:: Aim of the task ::
Set down the entries that follow exactly as written, leaving out any images.

Saved data entries
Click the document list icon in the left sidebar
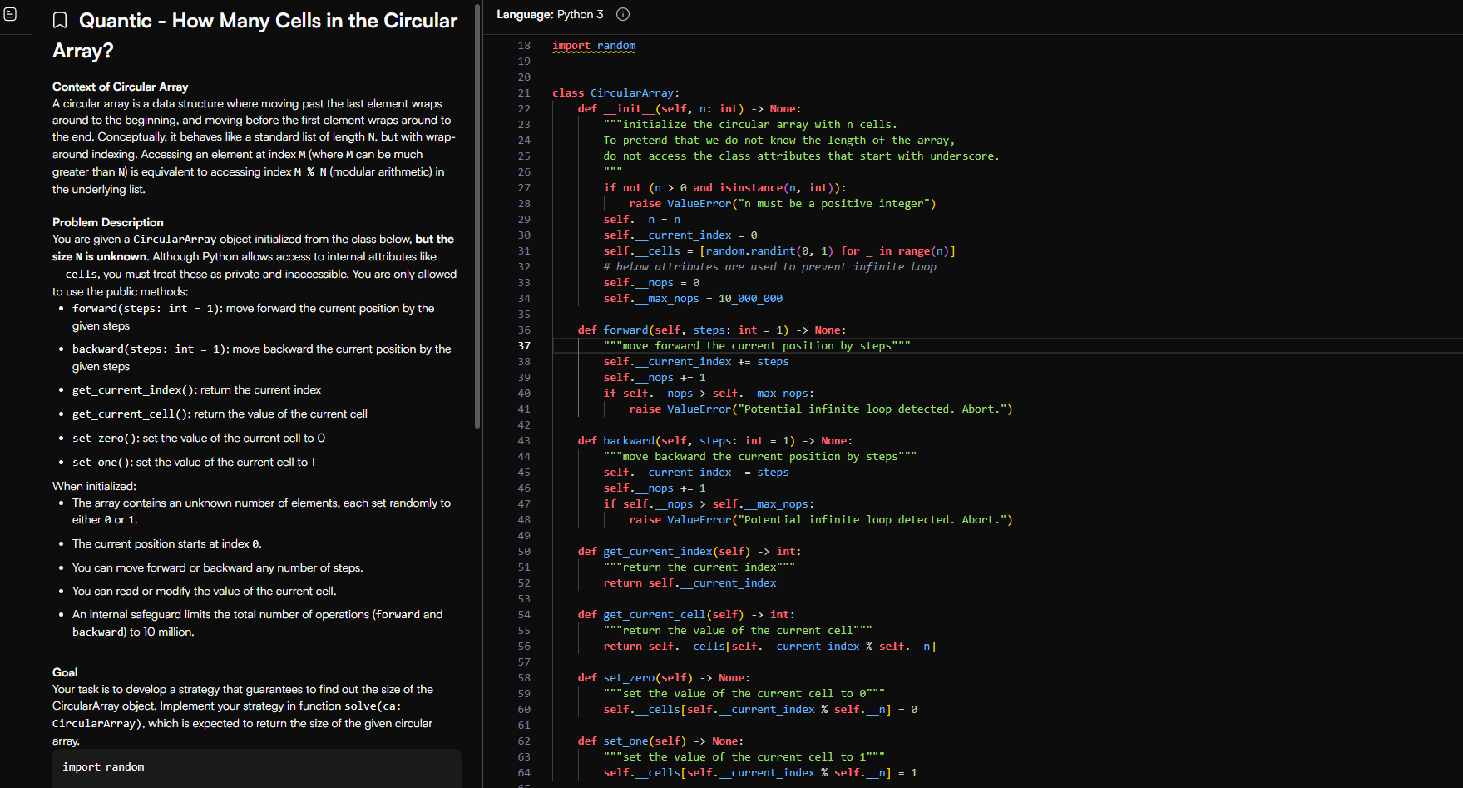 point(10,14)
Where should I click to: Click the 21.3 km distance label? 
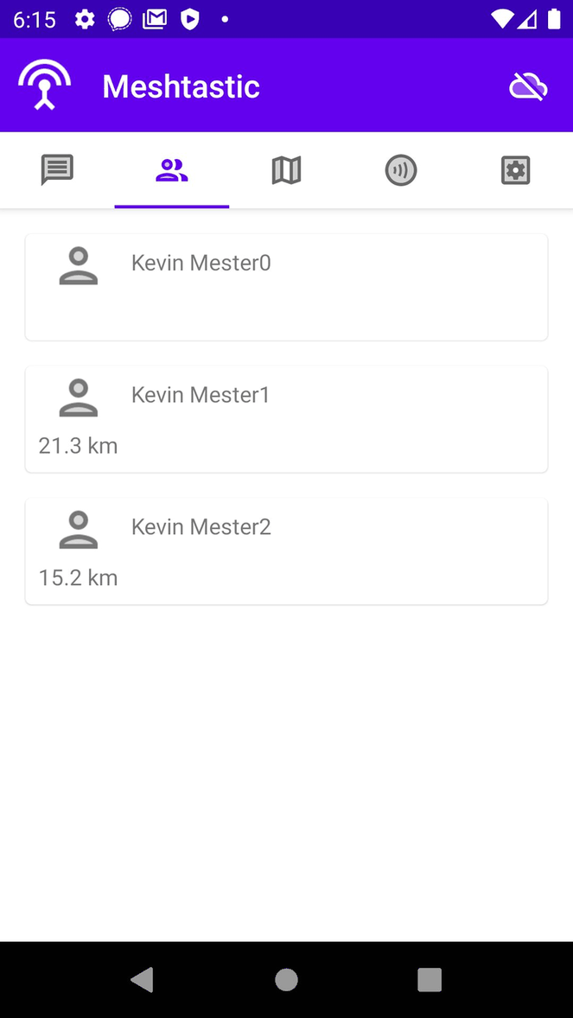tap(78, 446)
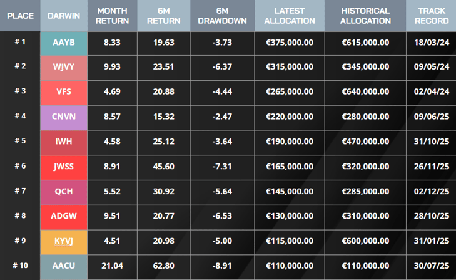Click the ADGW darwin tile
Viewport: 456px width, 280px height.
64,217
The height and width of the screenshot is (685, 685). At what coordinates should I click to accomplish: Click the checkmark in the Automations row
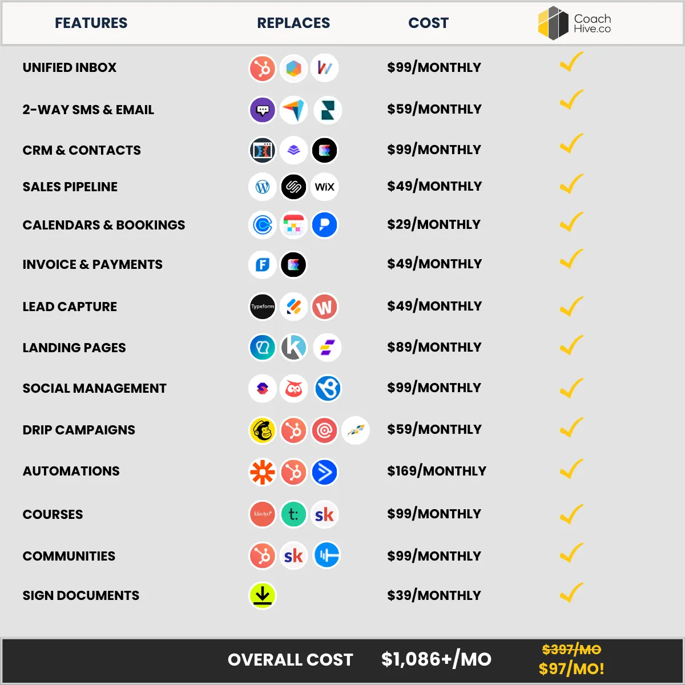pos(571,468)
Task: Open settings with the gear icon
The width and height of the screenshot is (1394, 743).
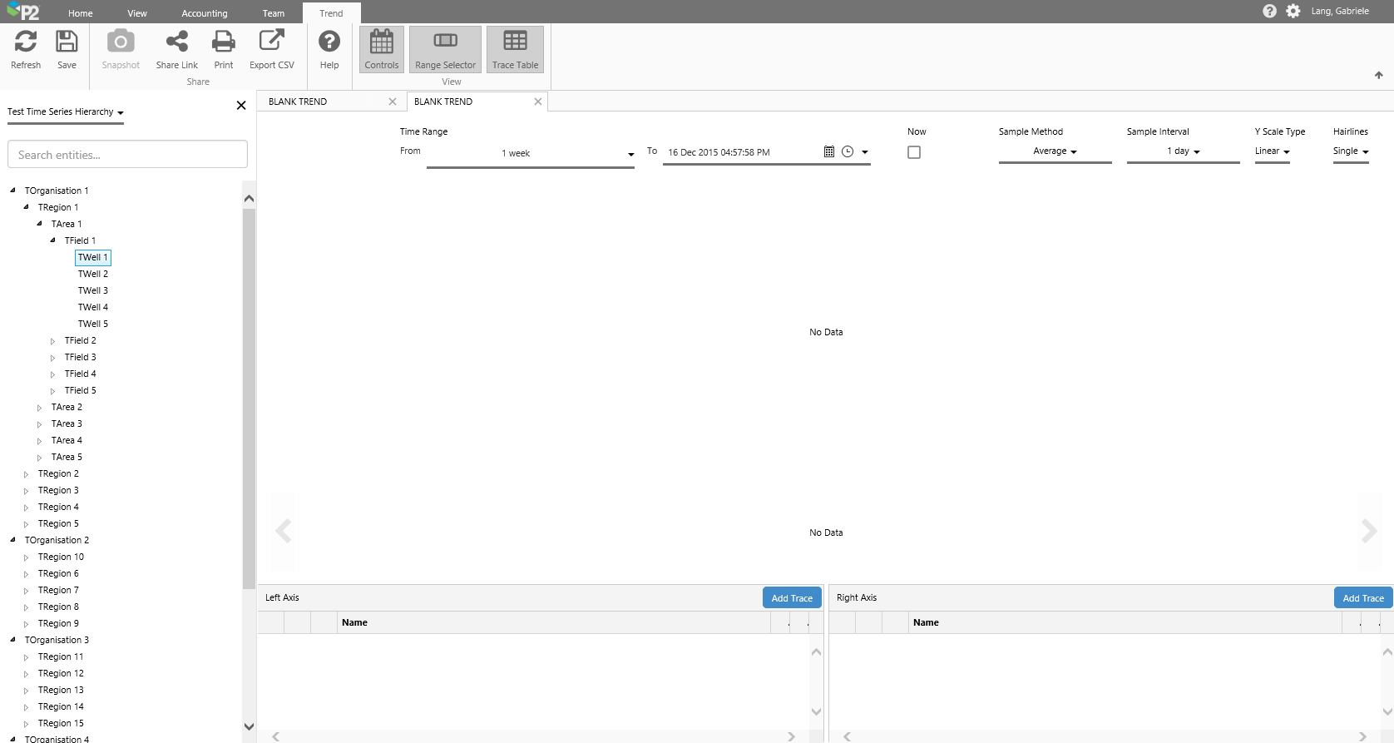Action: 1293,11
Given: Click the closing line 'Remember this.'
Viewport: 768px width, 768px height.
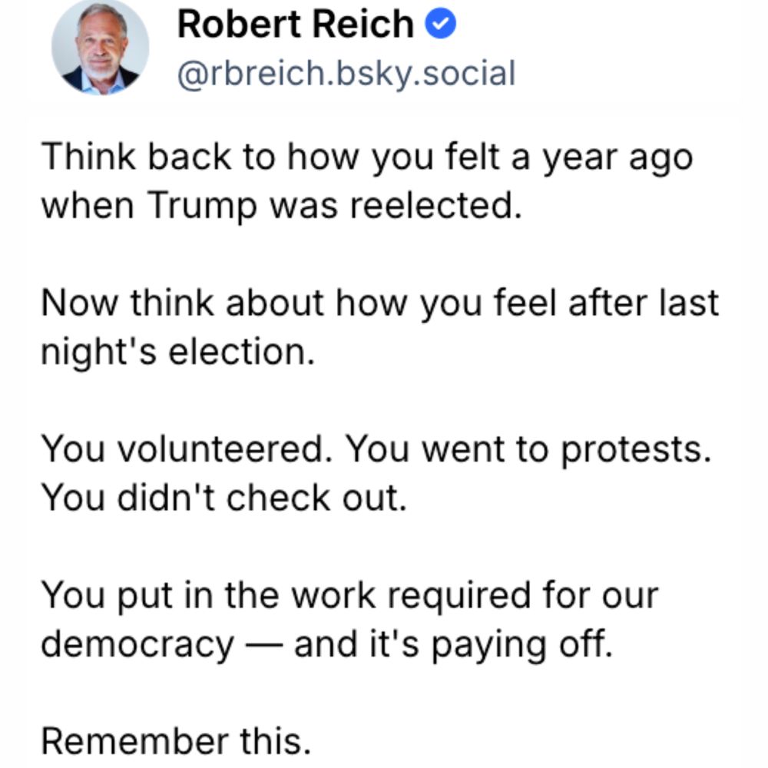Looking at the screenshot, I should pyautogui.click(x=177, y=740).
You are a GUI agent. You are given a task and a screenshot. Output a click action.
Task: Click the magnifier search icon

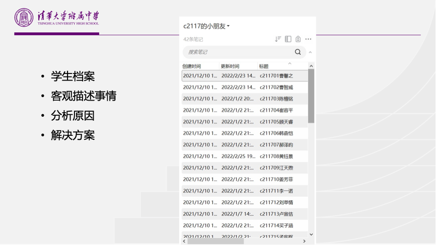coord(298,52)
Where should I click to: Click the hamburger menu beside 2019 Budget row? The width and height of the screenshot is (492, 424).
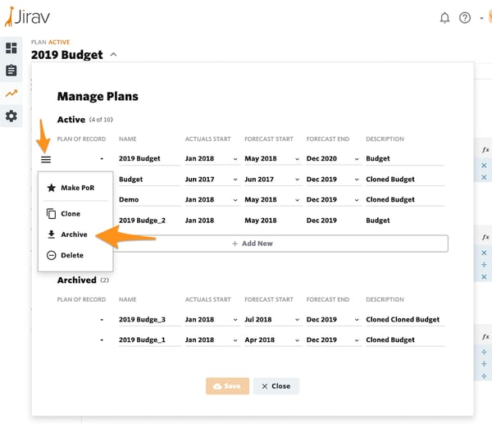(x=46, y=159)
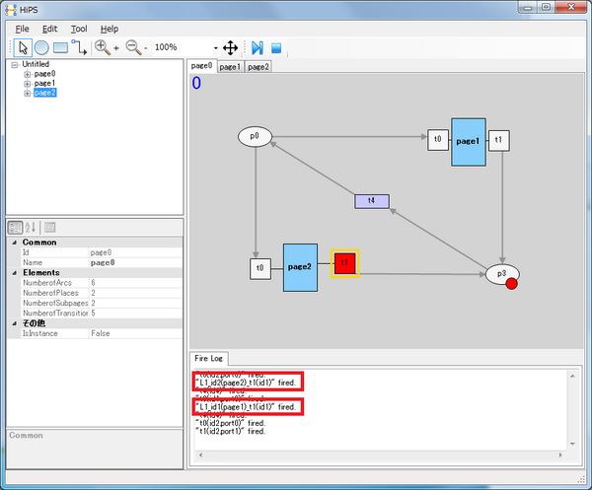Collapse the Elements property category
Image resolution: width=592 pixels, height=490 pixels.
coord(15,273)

:: Answer ::
Click the document list icon in the left sidebar
 point(10,14)
Where should I click to: Click the 21.3 km distance label? 
tap(78, 446)
Click the ADGW darwin tile
Viewport: 456px width, 280px height.
64,217
The height and width of the screenshot is (685, 685). At what coordinates should I click to accomplish: Click the checkmark in the Automations row
pos(571,468)
Task: Open settings with the gear icon
The width and height of the screenshot is (1394, 743).
Action: 1293,11
Given: Click the closing line 'Remember this.'
Viewport: 768px width, 768px height.
Looking at the screenshot, I should pyautogui.click(x=177, y=740).
You are a GUI agent. You are given a task and a screenshot. Output a click action.
Task: Click the magnifier search icon

coord(298,52)
Where should I click to: Click the hamburger menu beside 2019 Budget row? The width and height of the screenshot is (492, 424).
(x=46, y=159)
Collapse the Elements property category
Image resolution: width=592 pixels, height=490 pixels.
coord(15,273)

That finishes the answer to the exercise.